"You here again!" he said, advancing a few steps toward the little parson, who sat trembling all over, with his fiddle hugged up in his arms as if it had been a child.
Seeing her villainous husband advance, my mistress moved, too, so as to face him. He turned round on her at the first step she took, as quick as lightning.
"You shameless woman!" he said. "Can you look me in the face in the presence of that man?" He pointed, as he spoke, to Mr. Meeke.
My mistress never shrank when he turned upon her. Not a sign of fear was in her face when they confronted each other. Not the faintest flush of anger came into her cheeks when he spoke. The sense of the insult and injury that he had inflicted on her, and the consciousness of knowing his guilty secret, gave her all her self-possession at that trying moment.
"I ask you again," he repeated, finding that she did not answer him, "how dare you look me in the face in the presence of that man?"
She raised her steady eyes to his hat, which he still kept on his head.
"Who has taught you to come into a room and speak to a lady with your hat on?" she asked, in quiet, contemptuous tones. "Is that a habit which is sanctioned by your new wife?"
My eyes were on him as she said those last words. His complexion, naturally dark and swarthy, changed instantly to a livid yellow white; his hand caught at the chair nearest to him, and he dropped into it heavily.
"I don't understand you," he said, after a moment of silence, looking about the room unsteadily while he spoke.
"You do," said my mistress. "Your tongue lies, but your face speaks the truth."
He called back his courage and audacity by a desperate effort, and started up from the chair again with an oath.
The instant before this happened I thought I heard the sound of a rustling dress in the passage outside, as if one of the women servants was stealing up to listen outside the door. I should have gone at once to see whether this was the case or not, but my master stopped me just after he had risen from the chair.
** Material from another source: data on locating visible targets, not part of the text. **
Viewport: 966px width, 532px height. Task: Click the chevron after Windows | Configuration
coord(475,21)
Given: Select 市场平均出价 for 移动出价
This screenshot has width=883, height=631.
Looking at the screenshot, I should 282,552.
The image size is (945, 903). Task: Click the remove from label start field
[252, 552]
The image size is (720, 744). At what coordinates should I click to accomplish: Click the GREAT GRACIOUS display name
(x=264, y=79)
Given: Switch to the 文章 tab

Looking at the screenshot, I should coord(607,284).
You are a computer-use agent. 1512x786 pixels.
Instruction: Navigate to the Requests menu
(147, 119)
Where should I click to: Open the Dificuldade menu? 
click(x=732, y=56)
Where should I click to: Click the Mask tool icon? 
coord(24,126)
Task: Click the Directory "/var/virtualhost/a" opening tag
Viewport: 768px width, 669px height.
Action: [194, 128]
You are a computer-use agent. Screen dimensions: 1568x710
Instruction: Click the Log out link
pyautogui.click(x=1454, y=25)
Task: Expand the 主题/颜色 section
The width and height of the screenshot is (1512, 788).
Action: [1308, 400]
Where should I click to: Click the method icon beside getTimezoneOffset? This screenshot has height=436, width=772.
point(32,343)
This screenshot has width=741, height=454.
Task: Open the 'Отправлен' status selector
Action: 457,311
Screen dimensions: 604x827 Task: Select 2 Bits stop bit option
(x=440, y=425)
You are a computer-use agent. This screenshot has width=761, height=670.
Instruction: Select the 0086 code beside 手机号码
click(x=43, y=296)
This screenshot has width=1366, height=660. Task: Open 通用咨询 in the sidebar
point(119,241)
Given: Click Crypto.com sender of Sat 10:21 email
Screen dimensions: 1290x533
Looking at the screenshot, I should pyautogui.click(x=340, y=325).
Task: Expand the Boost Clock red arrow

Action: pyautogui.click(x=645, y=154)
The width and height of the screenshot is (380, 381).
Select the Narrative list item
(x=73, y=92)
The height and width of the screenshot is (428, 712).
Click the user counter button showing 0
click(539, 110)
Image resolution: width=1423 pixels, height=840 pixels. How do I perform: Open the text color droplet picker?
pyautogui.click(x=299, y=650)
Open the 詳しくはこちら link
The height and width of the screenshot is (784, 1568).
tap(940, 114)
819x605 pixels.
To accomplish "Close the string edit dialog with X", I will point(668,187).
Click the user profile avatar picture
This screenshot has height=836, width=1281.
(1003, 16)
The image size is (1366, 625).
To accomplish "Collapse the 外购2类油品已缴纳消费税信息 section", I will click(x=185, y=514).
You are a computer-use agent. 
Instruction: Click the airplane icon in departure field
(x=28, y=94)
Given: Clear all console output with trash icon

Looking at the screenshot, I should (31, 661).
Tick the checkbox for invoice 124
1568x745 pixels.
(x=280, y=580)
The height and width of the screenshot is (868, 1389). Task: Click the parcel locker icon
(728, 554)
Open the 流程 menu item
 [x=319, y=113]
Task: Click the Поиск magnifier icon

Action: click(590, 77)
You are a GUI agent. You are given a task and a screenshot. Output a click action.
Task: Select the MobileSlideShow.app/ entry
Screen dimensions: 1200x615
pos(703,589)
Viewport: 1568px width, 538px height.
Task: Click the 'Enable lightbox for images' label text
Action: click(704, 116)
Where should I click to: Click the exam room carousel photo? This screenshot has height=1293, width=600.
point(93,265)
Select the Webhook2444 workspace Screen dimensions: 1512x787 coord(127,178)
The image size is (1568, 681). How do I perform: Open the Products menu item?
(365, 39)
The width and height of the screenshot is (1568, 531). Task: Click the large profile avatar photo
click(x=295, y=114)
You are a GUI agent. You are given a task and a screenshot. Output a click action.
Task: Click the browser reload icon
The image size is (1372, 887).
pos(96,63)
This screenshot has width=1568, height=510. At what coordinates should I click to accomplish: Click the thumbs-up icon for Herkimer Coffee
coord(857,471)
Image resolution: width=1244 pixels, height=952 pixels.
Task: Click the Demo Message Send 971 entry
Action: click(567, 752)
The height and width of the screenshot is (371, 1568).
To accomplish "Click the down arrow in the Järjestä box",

"Get the bed made in the Red Room, and light a fire there directly," he said, with his fiercest look and in his roughest tones. "When I ring the bell, bring me a kettle of boiling water and a bottle of brandy. As for you," he continued, turning toward Mr. Meeke, who still sat pale and speechless with his fiddle hugged up in his arms, "leave the house, or you won't find your cloth any protection to you."